Opportunities of Artificial Intelligence in Occupational Safety and Health
Health
AI can help reduce physical and mental strain at work.
Examples include:
- AI-controlled exoskeletons that provide real-time physical support and adapt to the user’s movements and workload.
- AI-based wellbeing apps and wearable devices that analyze personal data and give recommendations for breaks, relaxation, and physical exercise.
Accident Prevention
AI can help identify hazards before accidents occur.
Examples include:
- Camera-based systems that detect whether personal protective equipment, also called PPE, is being worn correctly.
- Smart personal protective equipment, such as helmets or clothing, that can protect against collisions or measure vital parameters like heart rate, breathing rate, and body temperature.
- Fatigue and stress detection systems in which AI recognizes warning signs of exhaustion or excessive stress.
Instruction and Qualification
AI can make learning more practice-oriented and tailored to individual needs.
Examples include:
- AI-supported instructions, available in multiple languages or in plain language.
- Virtual simulation training, allowing employees to practice tasks in a safe digital environment.
Machines and Logistics
AI can be experienced both as a driving force and as a work partner.
Examples include:
- AI-supported assistance systems for collision avoidance in industrial trucks, using camera systems with object recognition.
- Driverless vehicles that operate automatically. These vehicles are automated but not controlled by artificial intelligence algorithms.

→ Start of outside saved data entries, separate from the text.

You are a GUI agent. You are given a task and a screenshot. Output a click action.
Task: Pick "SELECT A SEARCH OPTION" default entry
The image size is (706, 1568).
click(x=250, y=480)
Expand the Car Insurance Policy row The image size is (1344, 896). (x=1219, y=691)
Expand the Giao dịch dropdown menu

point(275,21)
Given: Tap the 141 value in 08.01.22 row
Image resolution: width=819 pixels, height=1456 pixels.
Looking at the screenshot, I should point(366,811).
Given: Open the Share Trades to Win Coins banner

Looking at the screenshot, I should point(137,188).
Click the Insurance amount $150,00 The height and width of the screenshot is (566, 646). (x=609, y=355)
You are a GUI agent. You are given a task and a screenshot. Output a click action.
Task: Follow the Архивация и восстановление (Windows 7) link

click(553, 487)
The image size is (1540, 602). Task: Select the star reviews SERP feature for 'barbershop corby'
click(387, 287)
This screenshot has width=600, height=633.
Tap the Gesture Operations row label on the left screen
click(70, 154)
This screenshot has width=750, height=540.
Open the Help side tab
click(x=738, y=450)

- Predictive maintenance systems that use data to anticipate machine failures and reduce downtime.
Risk Assessment
AI can support continuous monitoring and evaluation of workplace risks.
Examples include:
- AI systems that assist in creating and updating risk assessments by highlighting potential hazards.
- The use of sensor data, movement data, process data, machine data, and fault messages to continuously monitor risks.
- Recognition of patterns, creation of predictions, and prioritisation of preventive measures based on data analysis.
Important Principles to Keep in Mind
Human Responsibility
Responsibility always remains with the human being involved. AI systems only provide recommendations and do not make final decisions.
Incorrect Decisions and Incorrect Data
AI systems learn from data. If the data is incorrect or incomplete, the results and recommendations of the AI will also be incorrect.
New Hazards
The use of AI can create new risks, such as:
- Unexpected behaviour of machines,
- Humans relying too heavily on assistance systems,
- Gradual loss of skills, also known as deskilling,
- Increased performance pressure, for example through the use of exoskeletons.
Data Protection and Surveillance
The use of AI may involve processing personal data and can lead to:
- A feeling of constant monitoring,
- Concerns about surveillance,
- Fear of job loss.
False Expectations
AI may be perceived as a universal or “miracle” solution. This can lead to disappointment if the expected benefits do not occur or do not materialise as quickly as anticipated.
Clarification of Key Terms: “What Is What?”
- Digitisation
Information is converted into digital form. - Automation
Technologies perform tasks with little or no human effort. - Robotics
The use of robots to automate tasks. - Artificial Intelligence
A system that analyses data and makes decisions based on algorithms.
Closing Description
The infographic highlights that artificial intelligence offers significant opportunities to improve occupational safety, health, and efficiency. At the same time, it emphasises that AI must be used responsibly, with humans remaining in control and with continuous attention to risks, data quality, and ethical considerations.